Quills, Robert Lepage & Jean Pierre Cloutier

Par . Publié le 24/06/2016



Les deux québécois Robert Lepage et Jean Pierre Cloutier collaborent pour la première fois et co-signent ensemble la mise en scène Quills, un texte de l’auteur américain Doug Wright, écrit en 1996. Dans ce récit, l’écrivain se sert de sa propre expérience en la transposant à l’époque du Marquis de Sade, lorsque celui-ci est interné pour ses écrits et certaines actions qu’il a commis. Une métaphore lui permettant de questionner la liberté de l’artiste, ainsi que sa responsabilité. À l’heure où la censure est toujours massivement présente, ce texte trouve parfaitement sa résonance dans notre société contemporaine.

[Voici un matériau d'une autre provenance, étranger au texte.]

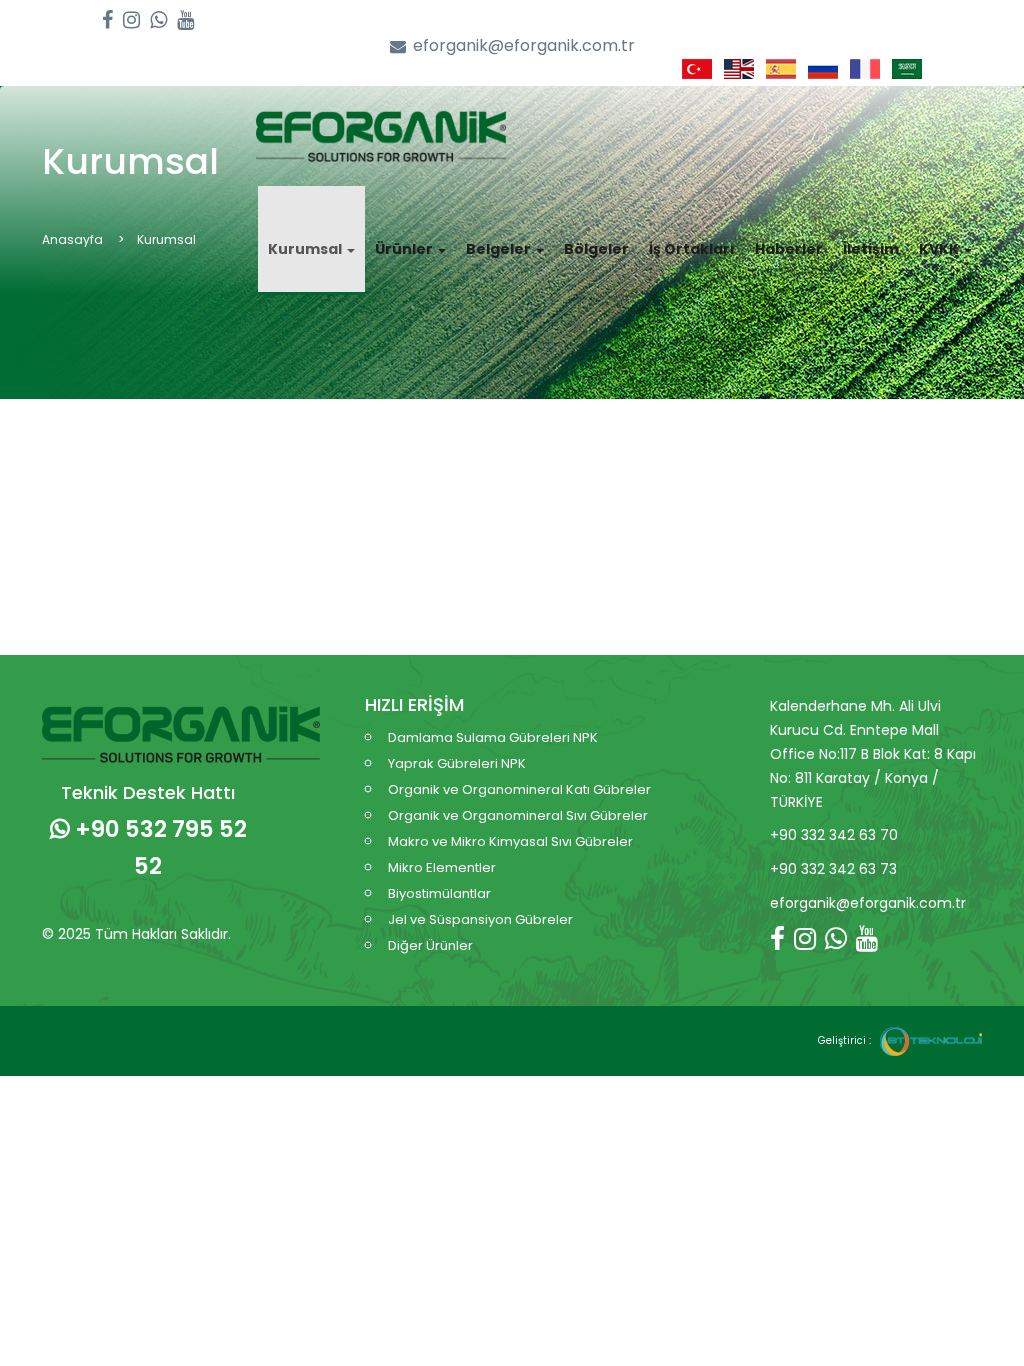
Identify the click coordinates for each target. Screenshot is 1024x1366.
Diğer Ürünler (430, 945)
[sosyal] (107, 20)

Captif, Sade raconte sans discontinuité les plaisirs et les souffrances de la sexualité, s’aidant d’une jeune blanchisseuse afin que ses récits se répandent hors des murs de l’asile. Excitant et bouleversant les pensionnaires fragiles et influençables, le directeur de l’asile souhaite utiliser des méthodes draconiennes afin de mettre un terme au débit littéraire de Sade. Alors que l’abbé responsable des patients s’oppose tout d’abord à ses mesures, il se trouvera entrainer dans un engrenage sadique digne de l’écriture du Marquis.

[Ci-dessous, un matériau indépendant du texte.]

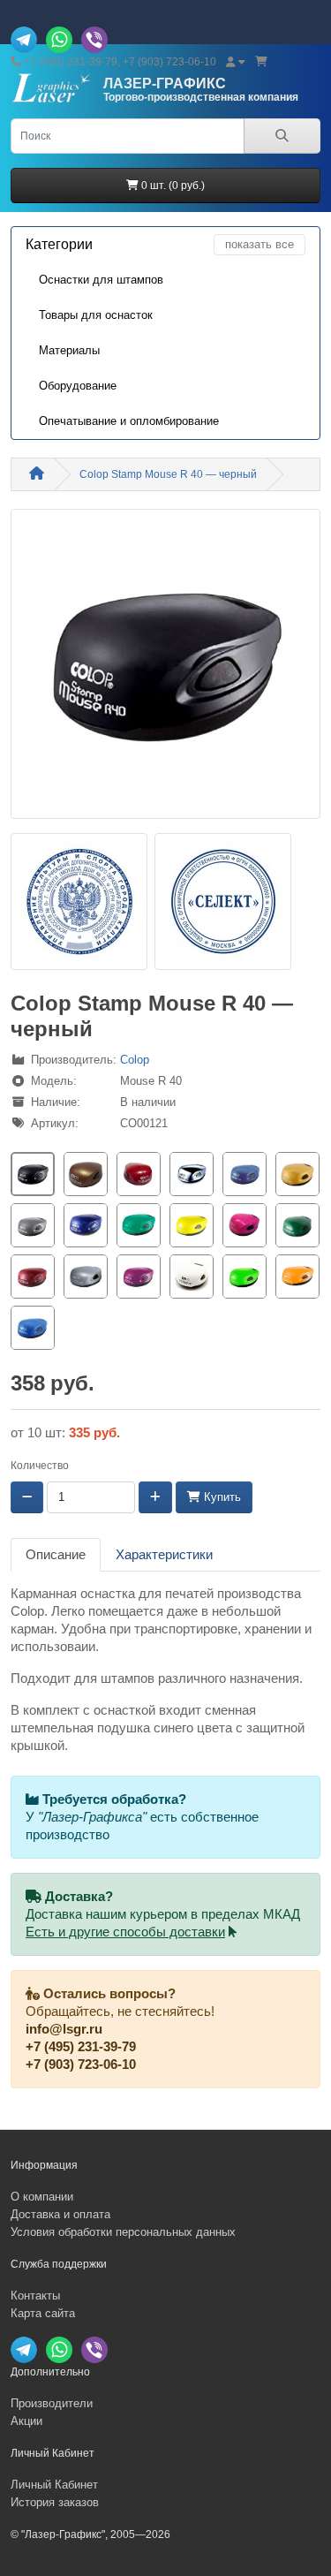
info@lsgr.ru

Robert Lepage et Jean Pierre Cloutier choisissent d’amener les spectateurs et les comédiens dans les méandres d’une insidieuse scénographie construite de miroirs. Coulissant, basculant, créant des espaces, cachant, dévoilant et séparant les personnages, ils créent l’illusion et dévoilent la folie dans laquelle chacun est voué à se retrancher. Un constant jeu de superposition s’offre à nous, démultipliant la présence des comédiens et des espaces de représentation. Ces jeux d’illusions additionnés à la construction répétitive de la mise en scène mettent en évidence la complexité des protagonistes, les donnant à voir sous toutes les coutures, même les plus noires.

Les co-metteurs en scène habitent le plateau aux côtés de leurs comédiens, révélant leurs qualités d’interprètes. Robert Lepage en Marquis de Sade fait preuve d’un jeu spontané, pervers et brutal. Son air débauché et nonchalant donne tout le crédit nécessaire à la déclamation de ces textes à la fois crus et poétiques. Sa frénésie donne un rythme soutenu à la pièce et souligne la performance théâtrale de Jean Pierre Cloutier en abbé empreint de sagesse mais psychotique. Tous les personnages se laissent embarquer dans cette ivresse. Chacun se retrouve face à ses contradictions les plus intimes, dévoilant leur part d’immoralité.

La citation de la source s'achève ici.